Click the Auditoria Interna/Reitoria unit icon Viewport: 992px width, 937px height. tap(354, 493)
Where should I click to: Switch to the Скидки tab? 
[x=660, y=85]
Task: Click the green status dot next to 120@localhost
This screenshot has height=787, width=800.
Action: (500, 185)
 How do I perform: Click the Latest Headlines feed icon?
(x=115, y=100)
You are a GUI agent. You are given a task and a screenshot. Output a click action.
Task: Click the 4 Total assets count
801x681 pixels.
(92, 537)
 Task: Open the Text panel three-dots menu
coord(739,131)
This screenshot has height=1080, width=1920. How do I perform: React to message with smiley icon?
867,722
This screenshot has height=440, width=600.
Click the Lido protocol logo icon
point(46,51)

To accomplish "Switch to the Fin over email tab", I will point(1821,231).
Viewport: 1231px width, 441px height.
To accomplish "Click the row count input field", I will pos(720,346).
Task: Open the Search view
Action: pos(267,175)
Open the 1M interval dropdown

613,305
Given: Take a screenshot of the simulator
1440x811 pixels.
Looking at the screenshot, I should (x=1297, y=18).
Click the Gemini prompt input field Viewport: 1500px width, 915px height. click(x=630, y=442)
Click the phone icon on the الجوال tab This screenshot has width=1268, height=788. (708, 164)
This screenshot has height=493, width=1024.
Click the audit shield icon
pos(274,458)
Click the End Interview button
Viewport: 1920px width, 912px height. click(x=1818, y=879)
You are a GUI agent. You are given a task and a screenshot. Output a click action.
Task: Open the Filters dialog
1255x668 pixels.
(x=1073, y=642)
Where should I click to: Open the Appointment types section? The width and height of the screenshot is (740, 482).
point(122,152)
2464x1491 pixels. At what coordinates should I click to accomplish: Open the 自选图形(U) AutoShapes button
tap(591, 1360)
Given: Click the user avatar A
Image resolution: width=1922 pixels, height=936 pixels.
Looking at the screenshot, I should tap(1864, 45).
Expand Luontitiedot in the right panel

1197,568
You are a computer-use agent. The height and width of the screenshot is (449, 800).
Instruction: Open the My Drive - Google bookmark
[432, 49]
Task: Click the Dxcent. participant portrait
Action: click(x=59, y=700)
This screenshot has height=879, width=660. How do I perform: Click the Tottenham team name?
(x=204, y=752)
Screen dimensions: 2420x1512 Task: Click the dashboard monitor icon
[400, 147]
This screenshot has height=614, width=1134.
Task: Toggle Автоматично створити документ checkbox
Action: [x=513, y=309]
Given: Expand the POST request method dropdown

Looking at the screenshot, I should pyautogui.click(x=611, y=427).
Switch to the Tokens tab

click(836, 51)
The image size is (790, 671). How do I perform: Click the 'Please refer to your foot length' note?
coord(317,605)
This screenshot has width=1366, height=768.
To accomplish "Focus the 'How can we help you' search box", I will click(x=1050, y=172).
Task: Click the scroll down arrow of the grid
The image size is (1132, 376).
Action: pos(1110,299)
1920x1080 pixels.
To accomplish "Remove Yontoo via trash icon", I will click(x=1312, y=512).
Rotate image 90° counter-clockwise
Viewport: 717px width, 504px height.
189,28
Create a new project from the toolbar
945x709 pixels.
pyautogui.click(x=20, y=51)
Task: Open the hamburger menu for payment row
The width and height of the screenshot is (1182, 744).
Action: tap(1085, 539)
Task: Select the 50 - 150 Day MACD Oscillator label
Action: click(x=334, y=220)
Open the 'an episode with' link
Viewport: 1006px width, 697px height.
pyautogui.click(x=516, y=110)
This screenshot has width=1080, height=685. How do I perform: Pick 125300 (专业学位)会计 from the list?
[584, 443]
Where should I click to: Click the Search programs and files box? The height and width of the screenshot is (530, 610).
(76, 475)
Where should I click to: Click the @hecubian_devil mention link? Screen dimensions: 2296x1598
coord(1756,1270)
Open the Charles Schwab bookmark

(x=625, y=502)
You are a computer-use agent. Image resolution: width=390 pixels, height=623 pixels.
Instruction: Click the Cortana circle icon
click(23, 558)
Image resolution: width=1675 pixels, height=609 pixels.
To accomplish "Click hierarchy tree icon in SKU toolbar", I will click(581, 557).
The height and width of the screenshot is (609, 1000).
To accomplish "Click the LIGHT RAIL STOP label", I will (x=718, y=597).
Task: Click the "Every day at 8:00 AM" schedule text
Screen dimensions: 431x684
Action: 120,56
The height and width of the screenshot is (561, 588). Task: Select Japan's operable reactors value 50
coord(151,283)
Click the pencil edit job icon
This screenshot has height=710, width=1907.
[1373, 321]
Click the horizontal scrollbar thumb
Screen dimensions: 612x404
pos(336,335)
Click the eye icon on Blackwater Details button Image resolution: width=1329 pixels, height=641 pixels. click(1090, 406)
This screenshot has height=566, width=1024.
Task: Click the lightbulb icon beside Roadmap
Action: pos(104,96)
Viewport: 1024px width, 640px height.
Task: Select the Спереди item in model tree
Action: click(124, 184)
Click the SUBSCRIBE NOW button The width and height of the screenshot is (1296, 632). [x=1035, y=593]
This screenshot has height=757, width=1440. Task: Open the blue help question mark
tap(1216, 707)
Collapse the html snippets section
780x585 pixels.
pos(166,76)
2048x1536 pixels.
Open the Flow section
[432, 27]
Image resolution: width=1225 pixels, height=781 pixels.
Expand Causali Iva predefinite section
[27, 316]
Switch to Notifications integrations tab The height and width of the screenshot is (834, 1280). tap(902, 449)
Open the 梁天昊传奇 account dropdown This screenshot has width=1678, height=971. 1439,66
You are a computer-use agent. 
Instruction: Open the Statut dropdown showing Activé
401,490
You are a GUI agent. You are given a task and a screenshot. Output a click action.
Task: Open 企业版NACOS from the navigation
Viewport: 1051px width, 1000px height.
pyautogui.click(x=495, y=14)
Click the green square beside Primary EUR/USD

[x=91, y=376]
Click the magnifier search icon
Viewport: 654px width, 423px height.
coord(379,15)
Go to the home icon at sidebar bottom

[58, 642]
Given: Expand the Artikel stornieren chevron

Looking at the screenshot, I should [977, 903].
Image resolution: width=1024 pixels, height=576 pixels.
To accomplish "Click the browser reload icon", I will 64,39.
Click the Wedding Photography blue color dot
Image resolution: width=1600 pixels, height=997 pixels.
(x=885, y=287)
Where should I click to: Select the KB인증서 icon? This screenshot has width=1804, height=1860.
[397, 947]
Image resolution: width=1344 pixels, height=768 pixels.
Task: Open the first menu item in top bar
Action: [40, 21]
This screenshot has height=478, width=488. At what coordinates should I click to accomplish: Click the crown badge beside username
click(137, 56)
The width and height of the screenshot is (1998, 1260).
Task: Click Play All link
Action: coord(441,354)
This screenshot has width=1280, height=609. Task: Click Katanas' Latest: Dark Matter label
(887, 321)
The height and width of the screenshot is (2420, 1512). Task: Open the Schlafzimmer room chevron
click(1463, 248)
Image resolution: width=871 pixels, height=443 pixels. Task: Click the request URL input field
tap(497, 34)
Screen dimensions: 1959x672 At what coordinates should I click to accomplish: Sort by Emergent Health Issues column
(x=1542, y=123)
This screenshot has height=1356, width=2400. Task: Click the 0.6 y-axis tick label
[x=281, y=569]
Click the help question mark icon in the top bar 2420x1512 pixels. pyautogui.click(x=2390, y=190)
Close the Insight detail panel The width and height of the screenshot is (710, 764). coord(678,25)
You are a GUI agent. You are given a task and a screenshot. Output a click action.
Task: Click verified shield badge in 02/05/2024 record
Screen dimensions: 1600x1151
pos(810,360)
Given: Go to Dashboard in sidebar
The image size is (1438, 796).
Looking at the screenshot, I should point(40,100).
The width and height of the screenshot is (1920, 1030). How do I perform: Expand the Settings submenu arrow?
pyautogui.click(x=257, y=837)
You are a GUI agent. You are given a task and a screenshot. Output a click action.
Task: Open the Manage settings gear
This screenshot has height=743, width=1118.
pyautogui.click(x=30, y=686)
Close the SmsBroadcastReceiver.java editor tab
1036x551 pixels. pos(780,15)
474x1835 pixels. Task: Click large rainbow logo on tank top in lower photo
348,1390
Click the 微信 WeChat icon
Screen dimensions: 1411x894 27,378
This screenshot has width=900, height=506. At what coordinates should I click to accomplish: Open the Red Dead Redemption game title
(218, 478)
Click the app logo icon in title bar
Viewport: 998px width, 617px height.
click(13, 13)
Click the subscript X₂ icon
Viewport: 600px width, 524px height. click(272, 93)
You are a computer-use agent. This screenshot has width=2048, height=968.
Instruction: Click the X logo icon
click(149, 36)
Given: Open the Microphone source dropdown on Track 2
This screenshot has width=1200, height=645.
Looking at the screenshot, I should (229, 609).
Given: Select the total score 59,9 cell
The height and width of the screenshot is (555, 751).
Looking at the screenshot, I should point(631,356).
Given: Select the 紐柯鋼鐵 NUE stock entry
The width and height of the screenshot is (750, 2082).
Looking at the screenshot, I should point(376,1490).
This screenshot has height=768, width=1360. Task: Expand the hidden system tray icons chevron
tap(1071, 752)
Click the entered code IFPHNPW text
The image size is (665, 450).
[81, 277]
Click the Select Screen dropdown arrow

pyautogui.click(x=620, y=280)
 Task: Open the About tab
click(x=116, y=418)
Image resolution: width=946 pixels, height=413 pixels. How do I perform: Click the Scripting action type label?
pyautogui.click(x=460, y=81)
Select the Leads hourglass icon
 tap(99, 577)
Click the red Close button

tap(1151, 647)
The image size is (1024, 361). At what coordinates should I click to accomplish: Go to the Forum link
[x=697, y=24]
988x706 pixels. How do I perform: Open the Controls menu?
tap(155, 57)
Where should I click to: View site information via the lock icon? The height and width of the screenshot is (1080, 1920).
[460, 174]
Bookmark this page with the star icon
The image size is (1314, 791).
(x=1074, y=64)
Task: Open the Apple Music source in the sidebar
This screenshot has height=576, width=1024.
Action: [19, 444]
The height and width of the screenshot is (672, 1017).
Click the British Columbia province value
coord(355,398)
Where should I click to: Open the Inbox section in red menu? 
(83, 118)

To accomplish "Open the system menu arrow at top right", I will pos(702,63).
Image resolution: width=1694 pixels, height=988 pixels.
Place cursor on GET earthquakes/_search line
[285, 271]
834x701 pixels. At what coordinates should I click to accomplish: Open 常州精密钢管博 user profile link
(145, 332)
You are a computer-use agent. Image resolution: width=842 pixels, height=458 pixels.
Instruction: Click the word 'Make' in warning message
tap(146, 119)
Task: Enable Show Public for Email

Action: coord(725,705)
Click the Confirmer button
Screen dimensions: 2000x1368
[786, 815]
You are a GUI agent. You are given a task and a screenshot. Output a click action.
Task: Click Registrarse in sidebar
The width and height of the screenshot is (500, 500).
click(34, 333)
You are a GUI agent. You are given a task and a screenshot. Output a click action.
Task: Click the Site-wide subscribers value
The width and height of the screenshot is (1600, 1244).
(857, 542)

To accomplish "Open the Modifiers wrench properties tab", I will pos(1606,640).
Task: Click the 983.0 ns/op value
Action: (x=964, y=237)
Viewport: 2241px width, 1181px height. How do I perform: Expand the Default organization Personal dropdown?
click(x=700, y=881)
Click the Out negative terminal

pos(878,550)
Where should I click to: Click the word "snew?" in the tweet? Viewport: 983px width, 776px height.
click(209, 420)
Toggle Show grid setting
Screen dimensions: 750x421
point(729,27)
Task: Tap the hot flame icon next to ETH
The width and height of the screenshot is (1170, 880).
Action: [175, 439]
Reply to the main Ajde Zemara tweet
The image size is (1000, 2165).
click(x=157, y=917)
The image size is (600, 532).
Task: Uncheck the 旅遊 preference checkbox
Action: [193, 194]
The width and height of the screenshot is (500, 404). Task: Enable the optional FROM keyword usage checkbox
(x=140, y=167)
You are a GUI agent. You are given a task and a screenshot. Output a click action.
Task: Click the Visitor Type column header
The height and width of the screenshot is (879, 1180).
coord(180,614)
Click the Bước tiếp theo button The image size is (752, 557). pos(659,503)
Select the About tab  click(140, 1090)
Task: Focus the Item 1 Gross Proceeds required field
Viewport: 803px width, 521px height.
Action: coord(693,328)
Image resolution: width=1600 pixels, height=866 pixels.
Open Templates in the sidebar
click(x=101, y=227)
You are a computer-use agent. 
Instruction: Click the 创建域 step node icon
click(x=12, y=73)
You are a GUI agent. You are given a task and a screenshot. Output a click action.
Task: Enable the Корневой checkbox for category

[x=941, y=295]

========================================

Reproduce the material between the line holding "Switch to Notifications" and the line holding "pyautogui.click(x=495, y=14)", inclusive, adding 83 to every coordinate in the answers.

Switch to Notifications integrations tab The height and width of the screenshot is (834, 1280). tap(985, 532)
Open the 梁天昊传奇 account dropdown This screenshot has width=1678, height=971. 1522,149
You are a computer-use agent. 
Instruction: Open the Statut dropdown showing Activé
484,573
You are a GUI agent. You are given a task and a screenshot. Output a click action.
Task: Open 企业版NACOS from the navigation
Viewport: 1051px width, 1000px height.
pyautogui.click(x=578, y=97)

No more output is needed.